» Aufgaben
1. In welchem Abstand treten die Wehen laut dem Geburtsbericht gleich zu Beginn auf?
2. Führen Sie den Geburtsbericht im Anschluss an seinen letzten Satz fort.

Fange ein bisschen an aufzuräumen, erkläre A. auch nochmal wie das ablaufen wird, dass es vllt lauter wird, usw. Die Wehen sind sofort im 5 Minuten Takt da, und ich spüre denselben Schmerz direkt über dem Schambein, den ich schon von den Vorwehen kenne. Kenne ich von A.s Geburt nicht. Ich richte meinen Altar her, zünde die Kerzen an, mache den Duft an.
Wecke Martin dann doch auf, der soll mir das Bett neu beziehen, auf dem Laken schön viel "Schmierkäse" wie A. sagt. Seine Prüfung um 13 Uhr ist Thema, aber ich hab da keinen Nerv zu. Dh eigentlich sind es zwei eine um 1 und eine um 5. Ich kann mich jetzt auch nur der Geburt hingeben.
Alles noch ganz entspannt, Wehen vorhanden, an Intensität zunehmend, und das wirklich flott. Erst lese ich A. noch vor im Vierfüßler, das geht nach drei Seiten schon nicht mehr.
Wie da meine Familie um mich herum springt, merke ich, so gehts nicht. Die Wehen tun weh, und ich kann keinen Rhythmus finden. A.s Laune sinkt auch, Hunger, müde. Also machen sie Frühstück und dann legen die beiden sich nochmal hin.
Ich allein im Wohnzimmer, die Kerzen habe ich mitgenommen, den Hocker, den Ball. Die Wehen zwingen mich in die Knie. "I honor the sensation of birth" und ich fühle mich diesem Prozess demütig hingegeben. Meine Geburtsplaylist läuft in meinem Ohr, und ich komme langsam an. Ich singe und bewege mich zur Musik. Überhaupt ist mein Bewegungsdrang massiv. Ich muss meinen ganzen Oberkörper immer wieder mitnehmen, meine Arme hochreißen. Ein zarter Stupser von innen, und ich sage "Ja, Lovis wir zwei, verbündet auf dieser Reise ans Licht". Ganz schnell wird aus dem bisschen Veratmen ein Vertönen. Und auch sehr schnell wird aus dem Vertönen ein richtiger Druck. Ich geh also wieder auf meinen Lieblingsgebärort: DAS KLO. Hier kann ich jetzt mitschieben, es kommt immer wieder auch Stuhl.

» Gezeigtes Material
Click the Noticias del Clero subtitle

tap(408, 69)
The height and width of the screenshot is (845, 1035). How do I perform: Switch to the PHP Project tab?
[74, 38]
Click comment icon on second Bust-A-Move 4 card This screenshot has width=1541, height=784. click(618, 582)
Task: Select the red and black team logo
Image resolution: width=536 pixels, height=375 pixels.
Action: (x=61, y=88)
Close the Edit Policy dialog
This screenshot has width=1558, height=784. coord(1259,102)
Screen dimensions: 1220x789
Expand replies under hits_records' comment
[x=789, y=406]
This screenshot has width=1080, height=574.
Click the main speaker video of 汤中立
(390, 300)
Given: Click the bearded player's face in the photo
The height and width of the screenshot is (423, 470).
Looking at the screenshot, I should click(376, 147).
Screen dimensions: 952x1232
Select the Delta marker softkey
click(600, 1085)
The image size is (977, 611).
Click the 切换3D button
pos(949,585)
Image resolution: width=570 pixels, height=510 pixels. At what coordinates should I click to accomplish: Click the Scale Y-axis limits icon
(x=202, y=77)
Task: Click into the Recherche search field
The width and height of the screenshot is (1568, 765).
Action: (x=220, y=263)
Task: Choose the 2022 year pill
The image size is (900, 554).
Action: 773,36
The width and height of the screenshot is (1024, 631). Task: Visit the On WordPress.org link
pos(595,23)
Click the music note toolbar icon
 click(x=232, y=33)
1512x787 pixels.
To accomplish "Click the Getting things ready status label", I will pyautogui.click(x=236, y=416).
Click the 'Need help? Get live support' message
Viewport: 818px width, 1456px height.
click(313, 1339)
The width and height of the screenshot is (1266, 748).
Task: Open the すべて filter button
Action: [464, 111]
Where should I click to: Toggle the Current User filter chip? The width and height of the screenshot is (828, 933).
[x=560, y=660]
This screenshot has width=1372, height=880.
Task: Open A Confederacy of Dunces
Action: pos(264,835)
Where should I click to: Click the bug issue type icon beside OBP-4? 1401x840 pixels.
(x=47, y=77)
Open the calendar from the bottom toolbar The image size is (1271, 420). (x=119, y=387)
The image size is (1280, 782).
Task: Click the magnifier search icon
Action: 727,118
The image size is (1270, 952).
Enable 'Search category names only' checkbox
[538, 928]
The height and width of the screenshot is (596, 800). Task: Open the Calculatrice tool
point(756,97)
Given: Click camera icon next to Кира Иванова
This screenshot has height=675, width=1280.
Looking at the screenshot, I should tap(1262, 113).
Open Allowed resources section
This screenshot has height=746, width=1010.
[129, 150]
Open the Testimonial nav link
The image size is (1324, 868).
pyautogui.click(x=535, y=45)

» Lösungen
1. Im 5-Minuten-Takt.

2.
Und die Wehen werden häufiger und mehr. Ich will jetzt doch nicht mehr alleine sein. Eine Freundin ist zwar angerufen, aber die braucht noch bis halb zehn. Ich möchte, dass mir jemand sagt, dass alles ok und in Ordnung ist. Ich beschließe außerdem nach dem Muttermund zu tasten, denn das fühlt sich zwar wie Übergang an, aber was weiß ich schon vllt ist es nur Wunschdenken. Ich taste also, und spüre nur weiche Haut, kein Muttermund, wo ist der. Kopf scheint da schon zu sein aber da ist doch was im Weg. Ich schiebe meine Scheide raus?! Das muss doch noch weg.
Die Wehen treiben mir den kalten Schweiß erst auf die Stirn, dann schwitze ich überall, innerhalb von zwei Wehen bin ich klitschnass. "Das geht doch zu schnell, ich will eine Pause, wieviel ist denn überhaupt der Abstand" Ich will mich auf die Badewanne setzen, das geht aber schon nicht mehr, Kopf im Weg. Nächste Wehe und Martin sagt "40 Sekunden auseinander"
Ich setzte mich wieder aufs Klo, und es drückt und schiebt, diese Haut kommt immer weiter vor, und Martin sagt "Sind das Haare?" und da kommts mir dann auch. Ich gebäre hier wohl einen Kopf
A. ist dazu gekommen und ist etwas verunsichert, fast ängstlich "Mama, was machst du?" und ich antworte "Ich rufe die Lovis, dass die auf die Welt kommt".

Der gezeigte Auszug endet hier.